Más de un titular en la cuenta bancaria. Existencia de un cotitular

 Cuando se da este caso el cotitular de la cuenta tiene derecho al 50% del importe que hubiera en la misma. El otro 50% pertenece a los herederos.

El cotitular no tiene que aportar nada a los herederos de su 50%.

No paga ningún impuesto hereditario pero sí deberá de declarar ese dinero a Hacienda.

Más de un titular en la cuenta bancaria. Persona autorizada

 La persona que figure en la cuenta como autorizada, en el momento que el banco tenga noticias del fallecimiento no podrá gestionar la cuenta. Dejará de estar autorizada desde ese momento.

Se ha de tener en cuenta que el Banco siempre por ley, aún teniendo la cuenta bloqueada, debe de facilitar el dinero a los herederos para el pago del Impuesto sobre Sucesiones, así como los recibos que estuvieran domiciliados.

Un caso que no hemos abordado y que puede suceder es cuando el fallecido no tiene ningún heredero.

El beneficiario de los bienes es el Estado.

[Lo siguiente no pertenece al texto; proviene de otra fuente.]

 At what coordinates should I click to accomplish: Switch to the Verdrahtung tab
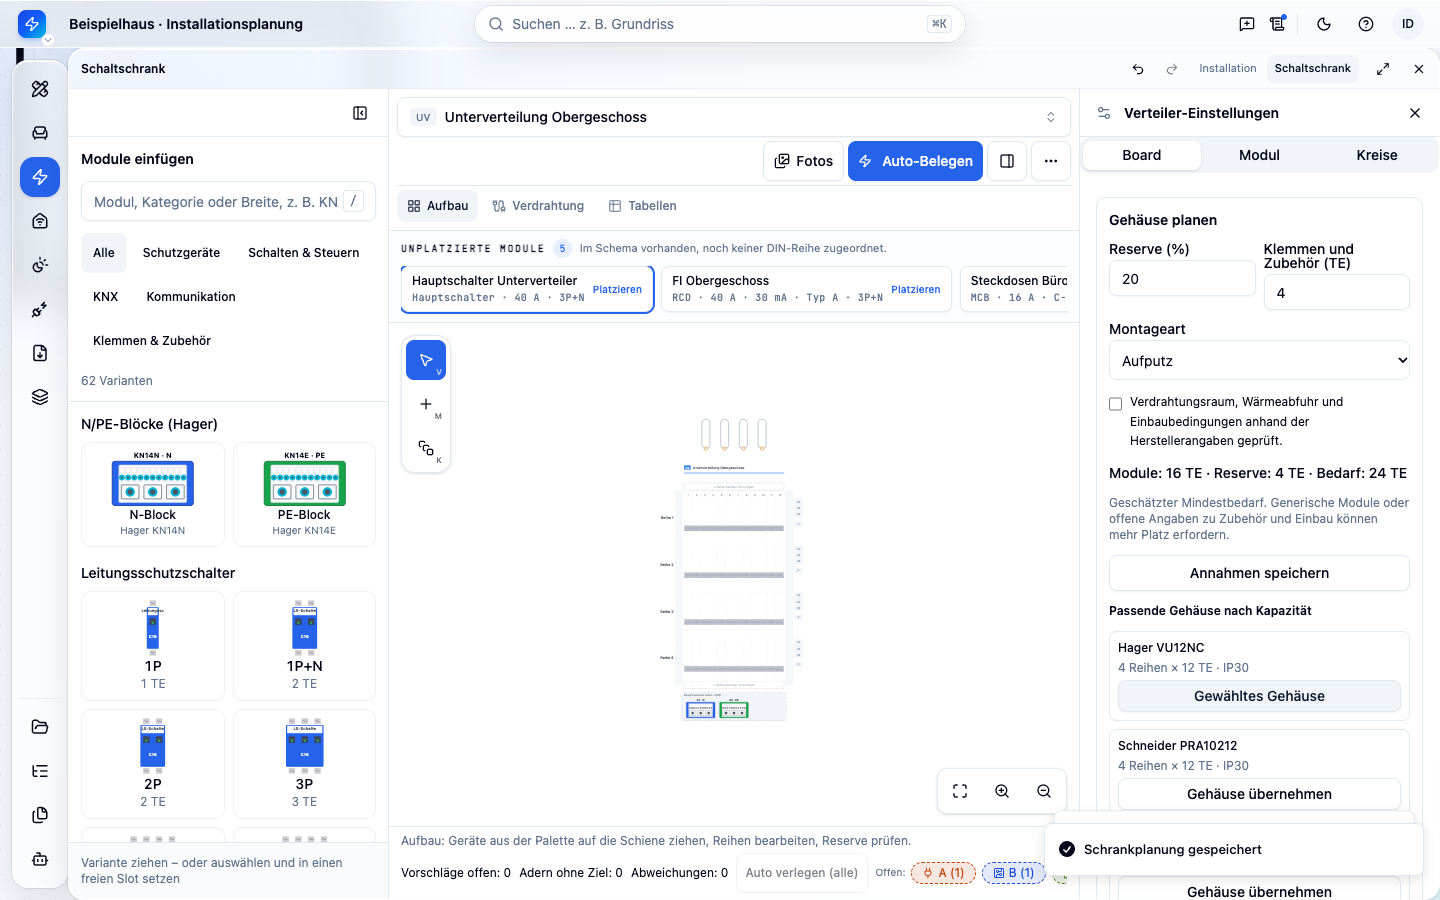point(538,206)
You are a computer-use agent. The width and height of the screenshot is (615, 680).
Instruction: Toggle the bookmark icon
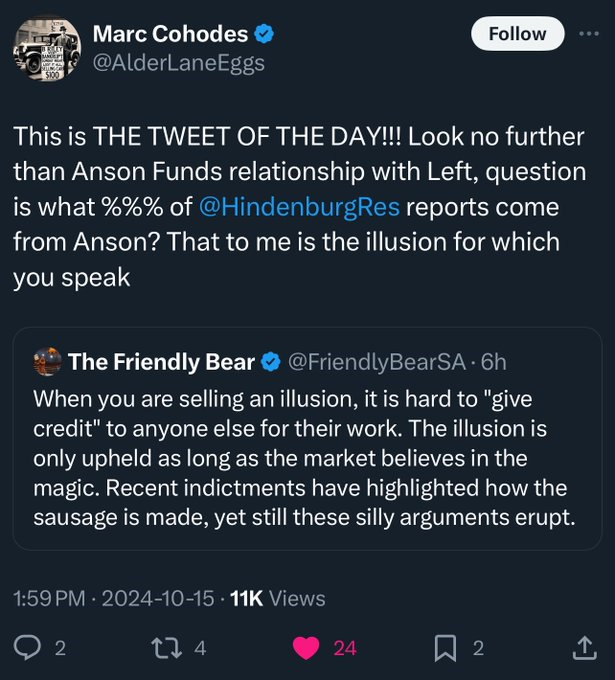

El artículo 956 de nuestro código civil fundamenta en caso de que el heredero sea el Estado, éste está obligado “a donar una tercera parte de la herencia a instituciones municipales del domicilio del difunto, de Beneficencia, Instrucción, Acción social o profesionales, sean de carácter público o privado; y otra tercera parte, a Instituciones provinciales de los mismos caracteres, de la provincia del finado, prefiriendo, tanto entre unas como entre otras, aquellas a las que el causante haya pertenecido por su profesión y haya consagrado su máxima actividad, aunque sean de carácter general. La otra tercera parte se destinará a la Caja de Amortización de la Deuda pública, salvo que, por la naturaleza de los bienes heredados, el Consejo de Ministros acuerde darles, total o parcialmente, otra aplicación”.

 

ONG Guía de Mayores espera que les sea de utilidad la información tratada en este artículo.